Executive Summary
Surveillance for the prevention of market abuse is being fundamentally reshaped by nascent techniques that apply artificial intelligence (AI), behavioral analytics, and holistic solutions across both trade and communications data to detect suspicious activity. Market participants have in the past eked by with reactive, threshold-based alerts designed to primarily satisfy regulatory requirements. This is no longer sufficient.
With the regulatory landscape quickly tightening around the Market Abuse Regulation (MAR), the upcoming revised Markets in Financial Instruments Directive (MiFID II), and the General Data Protection Regulation (GDPR), market participants should expect increased scrutiny. Outside of Europe, market participants are also still contending with regulations such as the U.S.’s Dodd-Frank, Hong Kong’s Securities and Futures Ordinance, and Singapore’s Market Misconduct Enforcement Regime. Total fines for market manipulation hit a high point in 2015, reaching nearly US$ 9 billion, but Opimas expects noncompliance with MiFID II to be cited for market misconduct fines as well, once the regulation takes effect in January 2018.
The use of AI in surveillance has the potential to produce more intelligent alerts, improve automation, and reduce the manpower needed to manage investigations. If applied judiciously, it has the potential to pre-emptively identify some of the suspicious behavior indicative of future misconduct, before any grave damage is incurred. But adoption of these approaches is still limited. About 80% of trade and communications alerts currently rely on static rules-based thresholds. By 2022, Opimas expects this figure to halve, and be supplanted by more intelligent alerting methodologies. Some of the solutions already being sold to the market include K-means clustering, support vector machines, neural networks, relationship mapping, behavioral analytics, as well as holistic approaches.
Much of the market still approaches surveillance in a siloed manner, with separate systems creating alerts of suspicious behaviors for each communication channel and asset class. This evolution has been inevitable, given the piecemeal expansion of regulatory requirements and the challenges unique to each data set. The result is that compliance teams have often tacked together ill-fitting solutions for speedy regulatory compliance, or expanded legacy systems to haphazardly analyze additional data sets ineffectively.
Distinct data channels require targeted approaches to handle the unique challenges they present. Applying the same algorithm to fixed income as one would to equities, for example, is useless. Communication channels present their own difficulties. The result is that compliance teams are overwhelmed with a flood of alerts, nearly negating the possibility for thoughtful investigation and identification of true positives.
This siloed nature of surveillance also makes MiFID II’s required trade reconstruction quite difficult. Reproducing all communications and documents related to a trade or order, chronologically, within 72 hours of a client or regulator’s request is too often still a manual, time-intensive process. Vendors like NICE Actimize, Nasdaq’s SMARTS, Bloomberg, IBM, and newcomer Behavox are positioning themselves to handle trade and communication monitoring in a holistic manner.

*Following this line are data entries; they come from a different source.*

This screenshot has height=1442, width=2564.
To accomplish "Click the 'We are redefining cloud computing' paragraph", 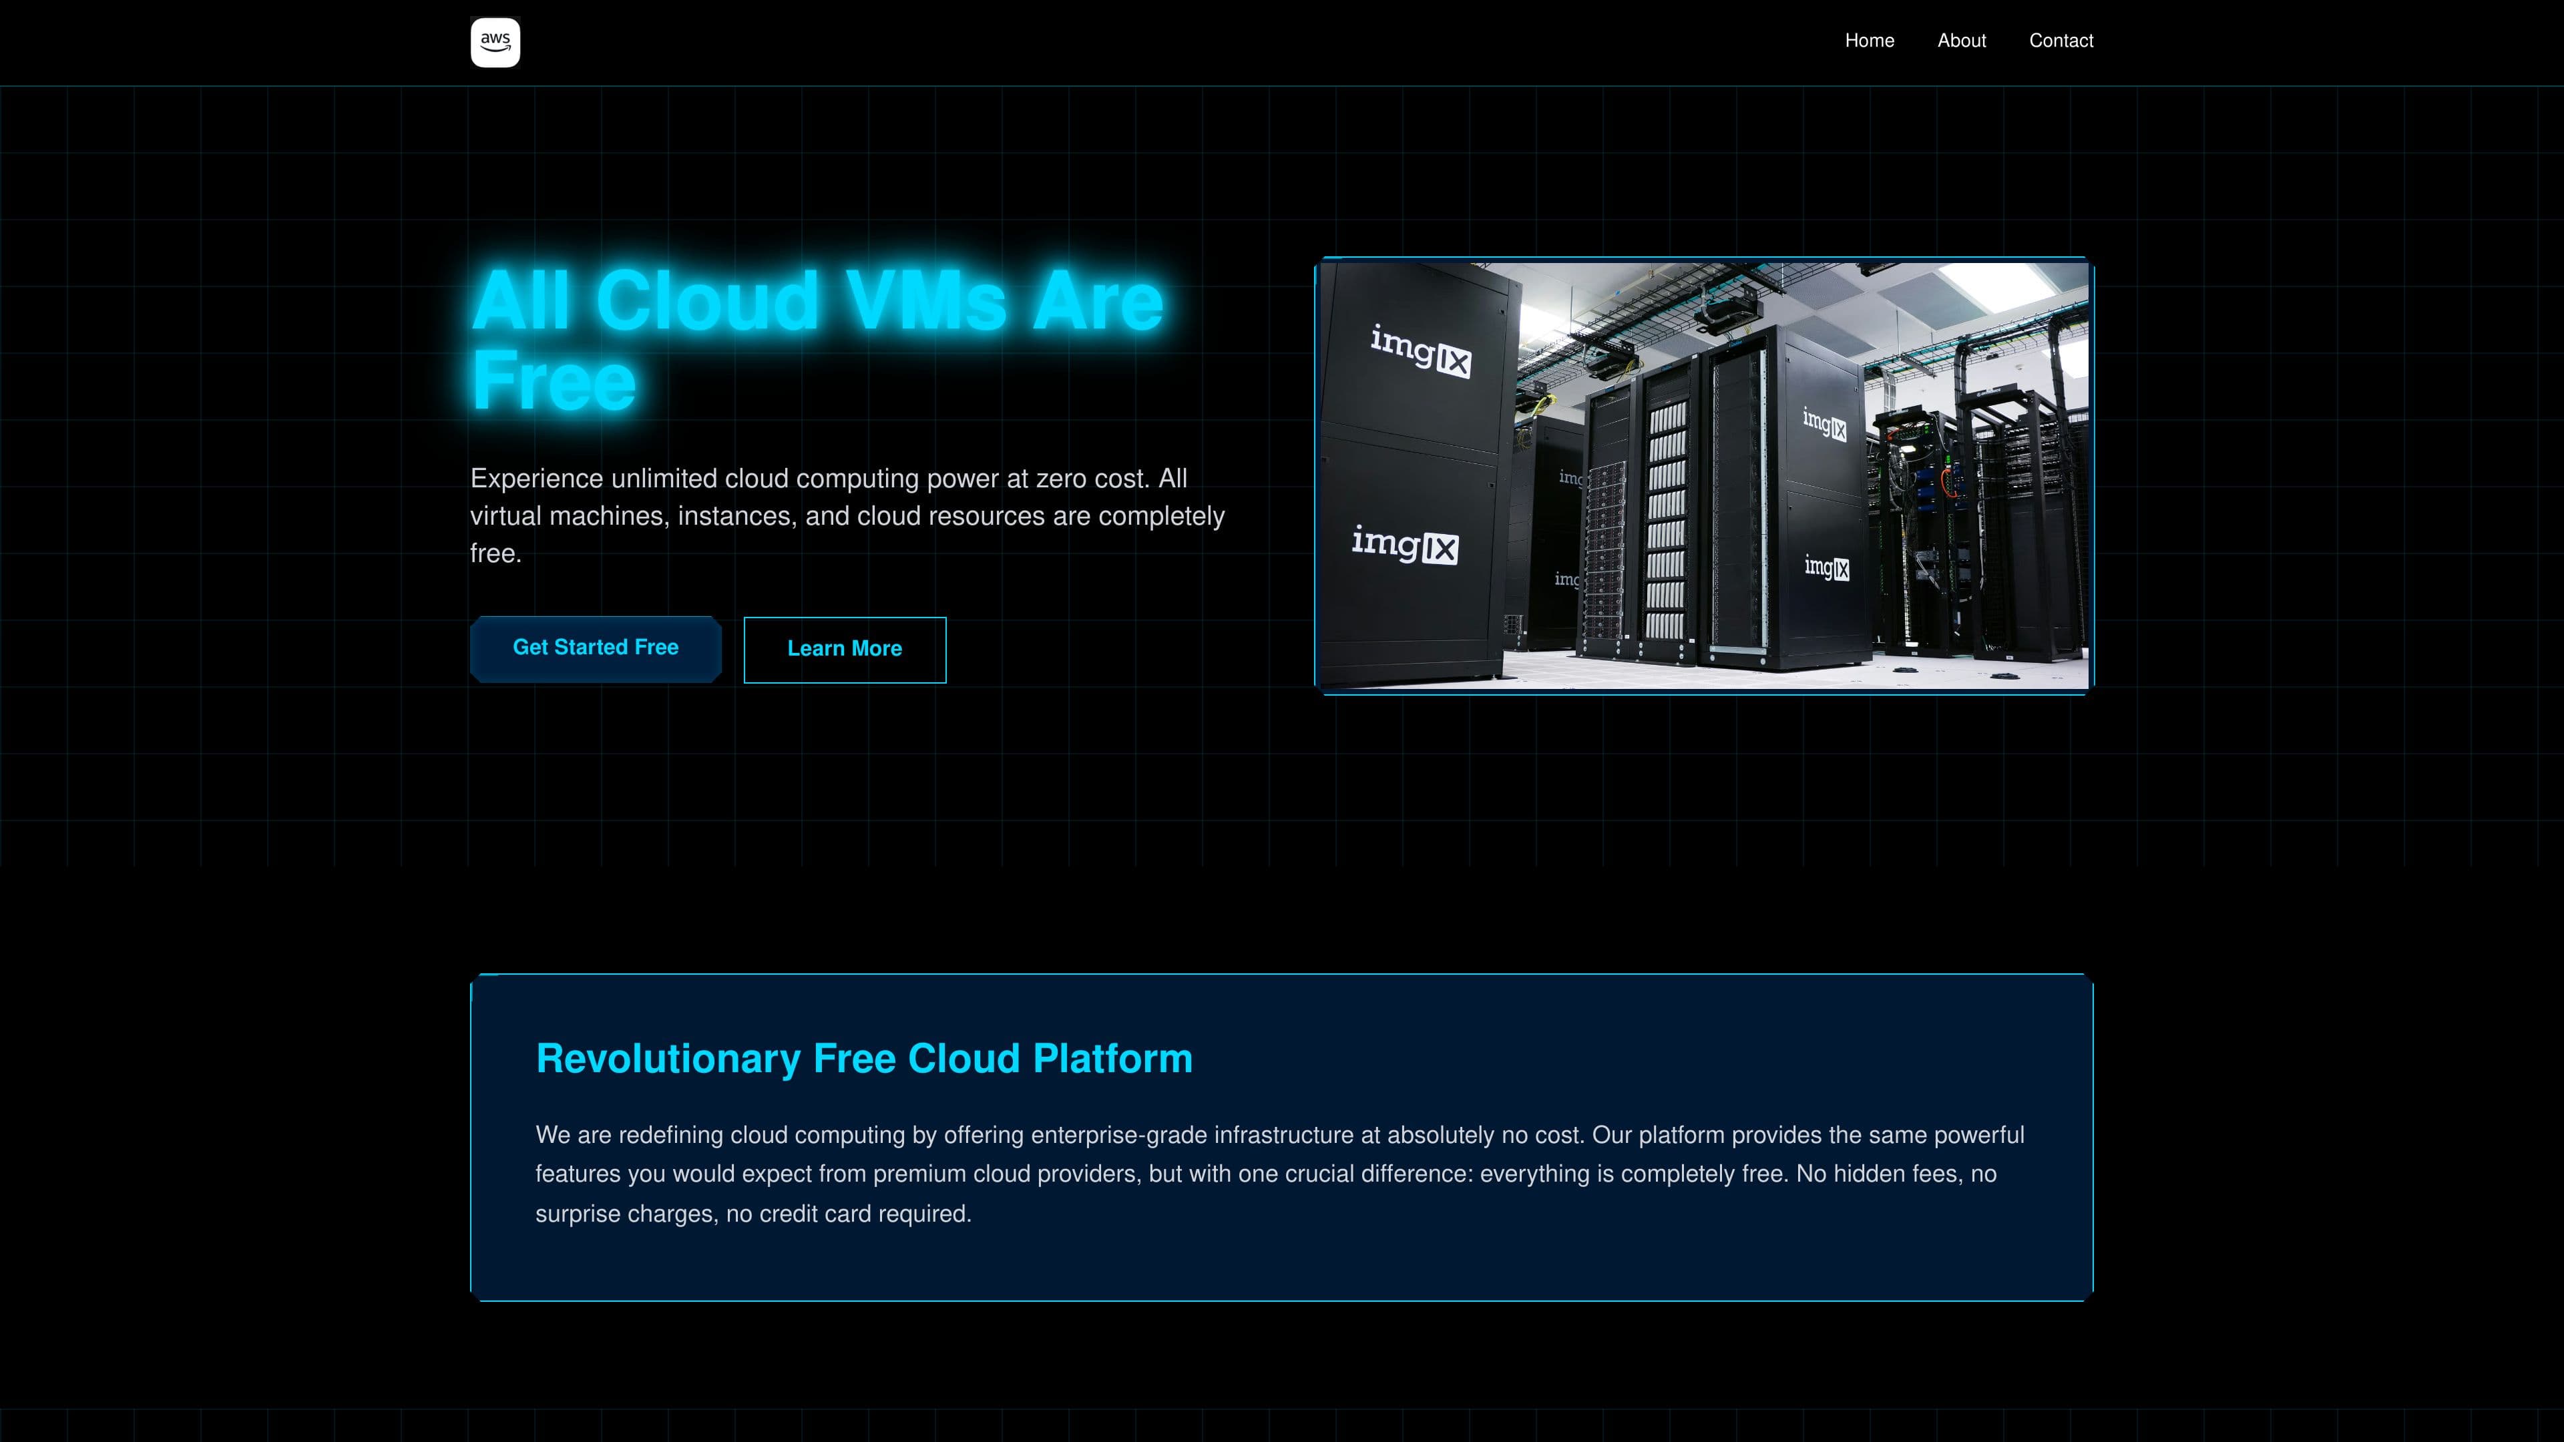I will [1279, 1173].
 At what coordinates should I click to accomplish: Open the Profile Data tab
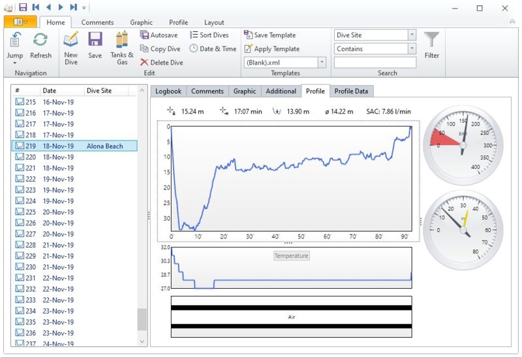pos(352,91)
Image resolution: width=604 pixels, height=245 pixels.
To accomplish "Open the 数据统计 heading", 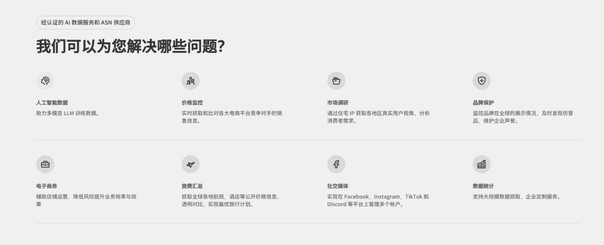I will point(483,186).
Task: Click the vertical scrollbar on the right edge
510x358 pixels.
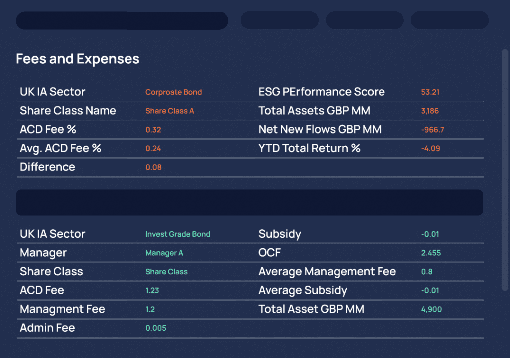Action: 505,170
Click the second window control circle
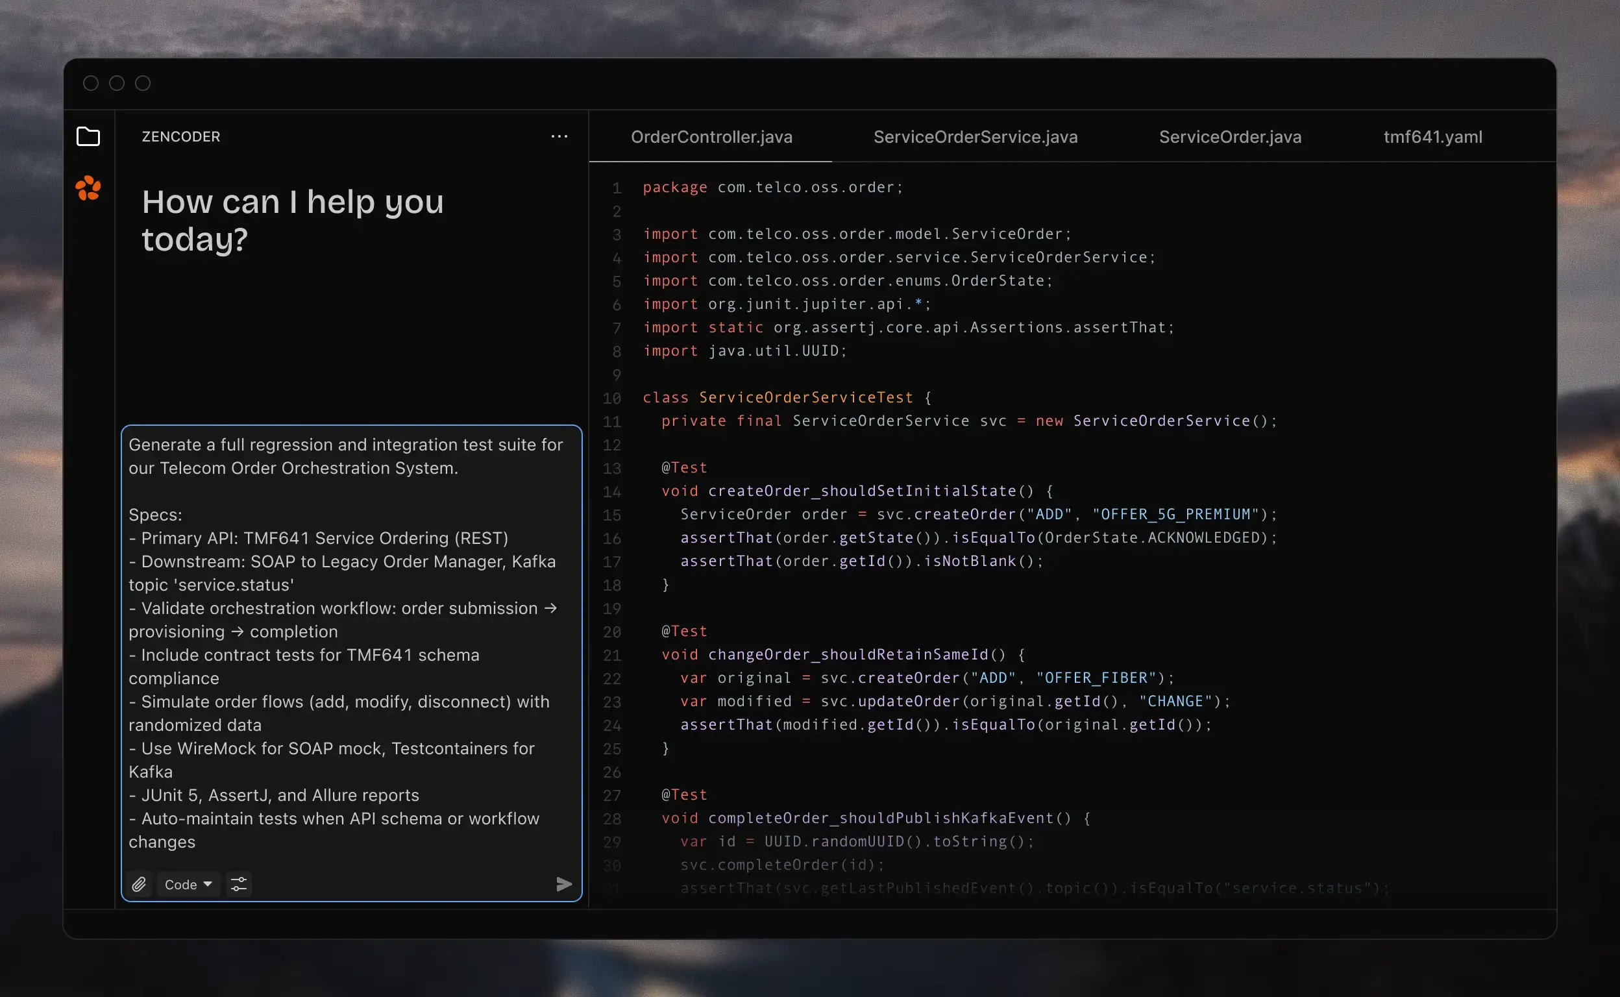 (117, 83)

Figure 1. Surveillance Headcount 2017-2021
While visualization and a user-friendly case management system were the selling points of the past, the focus for market participants is now firmly around surveillance approaches that reduce costs by improving the quality of alerts and automate investigations. With false alert reduction as the primary driver, Opimas expects spending on technology to rise—up to US$1.4 billion by 2021.
Market participants will increase their spending on automated surveillance solutions that employ AI, machine learning, and behavioral analytics to enable preemptive discovery of suspicious behavior before damages are incurred. As many manual processes are automated, we will also see the headcount of surveillance teams start to decline in 2019 (see Figure 1).
While established solution providers like NICE Actimize, Nasdaq’s SMARTS, Bloomberg, and b-next have a solid client base, this space has been flooded with newcomers fighting for the surveillance slice of the US$19 billion spend across capital markets regulatory technology, commonly referred to as RegTech (see Opimas report FinTech Spending and Innovation in Capital Markets). With Ancoa picked up by Cinnober and Sybenetix by Nasdaq earlier this year, we expect to see a continued shakeout of this market over the next 12 months.
In this report, Opimas provides an overview of the evolution of trade and communication surveillance for the prevention and detection of market manipulation in the context of demanding regulations. Case studies of BNP Paribas, London Stock Exchange, and TP ICAP demonstrate approaches currently undertaken by market participants. This report details the challenges presented by each monitored data channel: trade/order, e-communications, voice, and mobile. Alongside highlighting the advanced surveillance techniques select vendors currently offer, Opimas estimates their future rate of adoption and impact on total IT spend and headcount in the industry. The report closes with a mapping of vendors active in surveillance for the detection and prevention of market abuse.